| Task objective |
Write out again the part of the material below that opens with the line containing "Click the 종목명" and closes with the line containing "Open the Back", requests included. Raise every coordinate in the answers by 119.

Recorded data:
***
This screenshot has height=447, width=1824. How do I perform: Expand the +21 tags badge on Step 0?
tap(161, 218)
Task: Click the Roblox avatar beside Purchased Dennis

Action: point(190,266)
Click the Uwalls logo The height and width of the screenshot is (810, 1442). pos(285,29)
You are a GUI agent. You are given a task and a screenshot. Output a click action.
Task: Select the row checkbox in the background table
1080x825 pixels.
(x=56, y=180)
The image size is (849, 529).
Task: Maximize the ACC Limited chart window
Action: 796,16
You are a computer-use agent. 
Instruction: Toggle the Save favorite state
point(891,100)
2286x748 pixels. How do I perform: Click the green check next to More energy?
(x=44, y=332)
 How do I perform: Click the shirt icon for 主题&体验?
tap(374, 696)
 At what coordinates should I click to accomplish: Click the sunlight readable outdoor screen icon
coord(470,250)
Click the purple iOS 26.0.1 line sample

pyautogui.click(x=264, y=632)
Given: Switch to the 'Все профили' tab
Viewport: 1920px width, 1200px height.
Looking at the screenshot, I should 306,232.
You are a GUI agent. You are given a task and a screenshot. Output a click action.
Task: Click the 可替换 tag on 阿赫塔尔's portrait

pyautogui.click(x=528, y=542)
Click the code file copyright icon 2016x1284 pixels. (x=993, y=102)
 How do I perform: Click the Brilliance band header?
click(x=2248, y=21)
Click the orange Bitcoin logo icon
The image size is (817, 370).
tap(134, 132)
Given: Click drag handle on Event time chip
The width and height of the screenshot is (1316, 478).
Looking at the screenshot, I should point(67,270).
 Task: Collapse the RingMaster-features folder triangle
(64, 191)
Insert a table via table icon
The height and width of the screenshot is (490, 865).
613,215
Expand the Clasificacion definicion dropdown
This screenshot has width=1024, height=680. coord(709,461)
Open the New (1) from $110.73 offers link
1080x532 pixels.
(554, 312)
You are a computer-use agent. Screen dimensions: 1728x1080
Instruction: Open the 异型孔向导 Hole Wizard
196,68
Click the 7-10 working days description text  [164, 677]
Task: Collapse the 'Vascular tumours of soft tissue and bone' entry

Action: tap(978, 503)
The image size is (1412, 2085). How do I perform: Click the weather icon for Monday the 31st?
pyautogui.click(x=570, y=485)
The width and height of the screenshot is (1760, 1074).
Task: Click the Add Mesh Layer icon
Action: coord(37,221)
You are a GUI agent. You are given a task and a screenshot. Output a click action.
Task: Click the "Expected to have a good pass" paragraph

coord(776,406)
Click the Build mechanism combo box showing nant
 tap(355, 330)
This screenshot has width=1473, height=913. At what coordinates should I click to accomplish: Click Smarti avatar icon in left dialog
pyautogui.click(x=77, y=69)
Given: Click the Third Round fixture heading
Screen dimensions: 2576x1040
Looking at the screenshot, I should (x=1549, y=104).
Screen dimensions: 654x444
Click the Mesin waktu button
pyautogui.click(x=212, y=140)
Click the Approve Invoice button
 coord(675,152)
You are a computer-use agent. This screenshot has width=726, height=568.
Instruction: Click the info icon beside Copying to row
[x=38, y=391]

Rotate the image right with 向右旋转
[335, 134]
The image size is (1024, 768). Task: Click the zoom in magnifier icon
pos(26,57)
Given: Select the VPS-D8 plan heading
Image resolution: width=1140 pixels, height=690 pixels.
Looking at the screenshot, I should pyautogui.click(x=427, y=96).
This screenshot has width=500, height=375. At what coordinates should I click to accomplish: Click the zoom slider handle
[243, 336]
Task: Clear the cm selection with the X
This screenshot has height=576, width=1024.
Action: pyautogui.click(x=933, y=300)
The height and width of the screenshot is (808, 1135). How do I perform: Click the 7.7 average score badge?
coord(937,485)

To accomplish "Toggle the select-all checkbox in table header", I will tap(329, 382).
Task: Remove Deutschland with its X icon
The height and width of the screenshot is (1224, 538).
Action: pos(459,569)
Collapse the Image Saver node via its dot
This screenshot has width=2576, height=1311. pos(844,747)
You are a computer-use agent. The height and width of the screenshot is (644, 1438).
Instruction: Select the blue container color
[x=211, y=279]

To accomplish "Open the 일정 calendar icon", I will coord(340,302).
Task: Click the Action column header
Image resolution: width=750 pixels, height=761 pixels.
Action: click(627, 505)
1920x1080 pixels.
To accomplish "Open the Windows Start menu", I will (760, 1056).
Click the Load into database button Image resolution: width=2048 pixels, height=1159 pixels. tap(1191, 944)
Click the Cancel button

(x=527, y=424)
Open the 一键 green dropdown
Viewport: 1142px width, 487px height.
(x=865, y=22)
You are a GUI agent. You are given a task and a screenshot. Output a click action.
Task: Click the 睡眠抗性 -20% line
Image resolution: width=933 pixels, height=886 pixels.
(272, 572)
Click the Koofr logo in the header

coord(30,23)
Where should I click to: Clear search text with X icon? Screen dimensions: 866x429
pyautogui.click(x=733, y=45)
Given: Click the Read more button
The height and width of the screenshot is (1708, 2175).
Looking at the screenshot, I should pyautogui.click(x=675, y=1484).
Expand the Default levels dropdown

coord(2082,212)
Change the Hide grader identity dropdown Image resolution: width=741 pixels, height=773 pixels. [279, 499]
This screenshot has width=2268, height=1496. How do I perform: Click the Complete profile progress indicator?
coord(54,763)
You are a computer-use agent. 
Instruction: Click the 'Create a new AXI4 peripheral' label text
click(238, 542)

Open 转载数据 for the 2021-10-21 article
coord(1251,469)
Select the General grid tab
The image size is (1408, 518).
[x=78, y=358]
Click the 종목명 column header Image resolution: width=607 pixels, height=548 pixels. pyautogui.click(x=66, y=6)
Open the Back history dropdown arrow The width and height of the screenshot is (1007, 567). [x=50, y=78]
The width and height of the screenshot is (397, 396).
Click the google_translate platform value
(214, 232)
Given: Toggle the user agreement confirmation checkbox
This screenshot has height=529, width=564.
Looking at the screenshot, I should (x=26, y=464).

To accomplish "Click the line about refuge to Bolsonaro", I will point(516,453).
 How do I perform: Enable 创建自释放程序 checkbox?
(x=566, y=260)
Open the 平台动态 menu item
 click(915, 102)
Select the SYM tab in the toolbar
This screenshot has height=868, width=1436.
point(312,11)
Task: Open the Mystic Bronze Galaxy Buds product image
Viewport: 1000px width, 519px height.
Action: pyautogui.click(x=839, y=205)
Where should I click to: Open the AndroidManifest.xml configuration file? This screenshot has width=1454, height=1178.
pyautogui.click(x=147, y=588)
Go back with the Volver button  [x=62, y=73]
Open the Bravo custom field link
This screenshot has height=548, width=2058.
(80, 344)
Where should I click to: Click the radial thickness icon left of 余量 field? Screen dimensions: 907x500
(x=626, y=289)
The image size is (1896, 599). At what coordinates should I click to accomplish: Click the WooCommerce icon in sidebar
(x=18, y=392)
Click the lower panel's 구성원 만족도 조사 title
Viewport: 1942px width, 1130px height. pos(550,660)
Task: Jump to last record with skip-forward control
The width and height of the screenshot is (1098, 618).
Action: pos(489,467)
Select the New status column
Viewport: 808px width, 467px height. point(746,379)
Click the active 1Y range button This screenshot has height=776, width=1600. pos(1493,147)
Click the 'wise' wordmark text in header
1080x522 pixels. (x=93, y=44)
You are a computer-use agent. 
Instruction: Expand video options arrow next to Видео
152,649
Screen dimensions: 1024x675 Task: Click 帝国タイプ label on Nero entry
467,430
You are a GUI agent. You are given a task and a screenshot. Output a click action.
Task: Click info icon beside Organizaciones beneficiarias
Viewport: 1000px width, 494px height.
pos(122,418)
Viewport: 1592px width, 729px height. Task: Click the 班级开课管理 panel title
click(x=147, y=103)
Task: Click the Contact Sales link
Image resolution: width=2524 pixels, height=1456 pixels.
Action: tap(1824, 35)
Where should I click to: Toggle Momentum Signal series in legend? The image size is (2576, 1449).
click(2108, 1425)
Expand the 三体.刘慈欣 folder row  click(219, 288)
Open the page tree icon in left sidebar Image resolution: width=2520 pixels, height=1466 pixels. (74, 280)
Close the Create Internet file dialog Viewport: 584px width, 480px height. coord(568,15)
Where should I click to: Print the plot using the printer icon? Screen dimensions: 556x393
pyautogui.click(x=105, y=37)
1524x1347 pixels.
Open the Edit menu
***
| Complete response |
Click the 종목명 column header Image resolution: width=607 pixels, height=548 pixels. pyautogui.click(x=185, y=125)
Open the Back history dropdown arrow The width and height of the screenshot is (1007, 567). [x=169, y=197]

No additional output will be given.